Walt Disney’s History of Science

Some interesting reading this morning. In a recent blogpost by Adam Richter, PhD Candidate at the University of Toronto, he argues that popular, American attitudes toward science derive largely from Disney World attractions, particularly  “Tomorrowland,” where “progress” is a major theme. Indeed, this theme of progress is pervasive in Disney productions. Connected with this theme of progress is corporate industry. Attractions such as the “Test Track,” “Spaceship Earth,” and “Ellen’s Energy Adventure,” are sponsored by Chevrolet, Siemens, and ExxonMobil respectively, and hosted by celebrities like Ellen DeGeneres and Bill Nye. “For historians of science,” he writes,” I think it’s helpful to view Disney World’s attractions as artifacts that reflect particular American attitudes toward science since the mid-20th century.” Disney’s whiggish vision of the past and progressive vision of the future are, of course, deeply flawed—if not profoundly troubling. Richter, however, sees this as an opportunity. If historians of science could tap into that kind of imagination, creativity, and articulation, the public would greatly benefit.

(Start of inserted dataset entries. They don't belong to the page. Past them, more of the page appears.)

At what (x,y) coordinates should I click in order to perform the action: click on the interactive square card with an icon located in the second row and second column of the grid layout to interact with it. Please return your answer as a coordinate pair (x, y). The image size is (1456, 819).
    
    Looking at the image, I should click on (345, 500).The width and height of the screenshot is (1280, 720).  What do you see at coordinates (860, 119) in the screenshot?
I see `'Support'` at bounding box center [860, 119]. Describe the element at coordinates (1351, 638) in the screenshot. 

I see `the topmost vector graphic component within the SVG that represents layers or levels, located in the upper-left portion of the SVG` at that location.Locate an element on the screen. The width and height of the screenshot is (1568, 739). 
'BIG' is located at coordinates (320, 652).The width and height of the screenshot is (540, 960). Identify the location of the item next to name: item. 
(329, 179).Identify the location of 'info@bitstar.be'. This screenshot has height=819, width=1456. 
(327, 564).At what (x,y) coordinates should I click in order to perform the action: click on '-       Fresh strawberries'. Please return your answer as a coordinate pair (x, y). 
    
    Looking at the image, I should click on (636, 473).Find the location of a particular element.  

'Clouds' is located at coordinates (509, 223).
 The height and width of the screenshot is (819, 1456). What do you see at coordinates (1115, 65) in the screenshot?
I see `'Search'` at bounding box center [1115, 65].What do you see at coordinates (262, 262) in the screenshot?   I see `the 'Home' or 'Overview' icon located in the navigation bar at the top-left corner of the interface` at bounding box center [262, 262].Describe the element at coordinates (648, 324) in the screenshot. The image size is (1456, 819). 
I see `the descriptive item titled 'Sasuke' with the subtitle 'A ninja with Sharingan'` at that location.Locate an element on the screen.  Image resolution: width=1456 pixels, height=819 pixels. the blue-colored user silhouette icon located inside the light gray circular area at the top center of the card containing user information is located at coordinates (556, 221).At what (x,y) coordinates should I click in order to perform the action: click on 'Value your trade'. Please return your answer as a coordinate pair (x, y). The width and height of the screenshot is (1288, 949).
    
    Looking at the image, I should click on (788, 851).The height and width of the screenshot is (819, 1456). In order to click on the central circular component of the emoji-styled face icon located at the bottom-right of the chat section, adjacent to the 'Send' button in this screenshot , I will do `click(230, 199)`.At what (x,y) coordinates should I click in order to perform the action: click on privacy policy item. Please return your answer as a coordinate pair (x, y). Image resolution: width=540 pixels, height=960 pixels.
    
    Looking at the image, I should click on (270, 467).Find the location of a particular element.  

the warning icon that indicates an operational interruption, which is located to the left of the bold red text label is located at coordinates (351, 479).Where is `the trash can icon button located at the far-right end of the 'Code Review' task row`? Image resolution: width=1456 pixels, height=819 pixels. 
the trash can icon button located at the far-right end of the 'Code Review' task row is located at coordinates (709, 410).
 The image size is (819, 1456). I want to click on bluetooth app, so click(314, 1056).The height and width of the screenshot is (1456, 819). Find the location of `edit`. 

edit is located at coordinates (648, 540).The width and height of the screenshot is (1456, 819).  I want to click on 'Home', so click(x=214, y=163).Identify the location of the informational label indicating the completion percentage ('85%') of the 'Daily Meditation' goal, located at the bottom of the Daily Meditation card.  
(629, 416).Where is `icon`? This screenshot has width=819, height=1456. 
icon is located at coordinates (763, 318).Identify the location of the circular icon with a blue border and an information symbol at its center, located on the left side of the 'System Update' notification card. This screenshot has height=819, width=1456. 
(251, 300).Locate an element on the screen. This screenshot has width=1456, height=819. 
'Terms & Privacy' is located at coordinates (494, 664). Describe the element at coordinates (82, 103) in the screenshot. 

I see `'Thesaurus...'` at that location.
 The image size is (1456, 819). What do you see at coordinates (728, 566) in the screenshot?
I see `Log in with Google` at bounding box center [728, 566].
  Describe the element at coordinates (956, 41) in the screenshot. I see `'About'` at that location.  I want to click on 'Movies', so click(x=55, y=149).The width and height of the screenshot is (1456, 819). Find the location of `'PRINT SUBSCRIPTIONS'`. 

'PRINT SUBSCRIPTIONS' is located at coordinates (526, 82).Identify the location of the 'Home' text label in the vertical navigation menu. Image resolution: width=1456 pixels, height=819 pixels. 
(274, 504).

But Walt Disney achieved his ends largely through anachronism. In the comment section of Richter’s post, Gabriel Finkelstein, historian and expert on Emil du Bois-Reymond at University of Colorado Denver, suggested a recent piece by Andre Wakefield in History and Technology, “Butterfield’s Nightmare: the history of science as Disney history” (2014). Wakefield argues that “narratives that link the Scientific Revolution, the Enlightenment, and the Industrial Revolution together in an imagined causal series are prone to Disneyish anachronism.” This is the “American mid-twentieth-century form of Whiggishness.” An interesting and provocative example Wakefield discusses is Disney’s production Our Friend the Atom (1957), a scientific propaganda film. As Wakefield notes, Our Friend the Atom “represented a joint venture between General Dynamics, which manufactured nuclear reactors, and the US Navy.” It was also hosted by Nazi war criminal Dr. Heinz Haber. In telling viewers (children) the nature of the atom, Haber and Disney provide a “history of the atom,” complete with Democritus, Aristotle, the Dark Middle Ages, the “inventor-scientist-experts” of the seventeenth century, the Scientific Revolution, the Industrial Revolution, before concluding with our current Atomic Age. As Wakefield concludes, “Disney’s fable…is also a fable about the history of science and technology. Disney history collapses time. Past, present and future become indistinguishable. 2000 [sic] years of history disappear in the blink of an eye, giving way to the very sudden arrival of the Scientific Revolution, which then almost immediately becomes the Industrial Revolution. All of it portends a clean and happy consumer future of unbounded freedom and possibility.”

Disney history may be imaginative, creative, and attractive, but it is a fabricated history.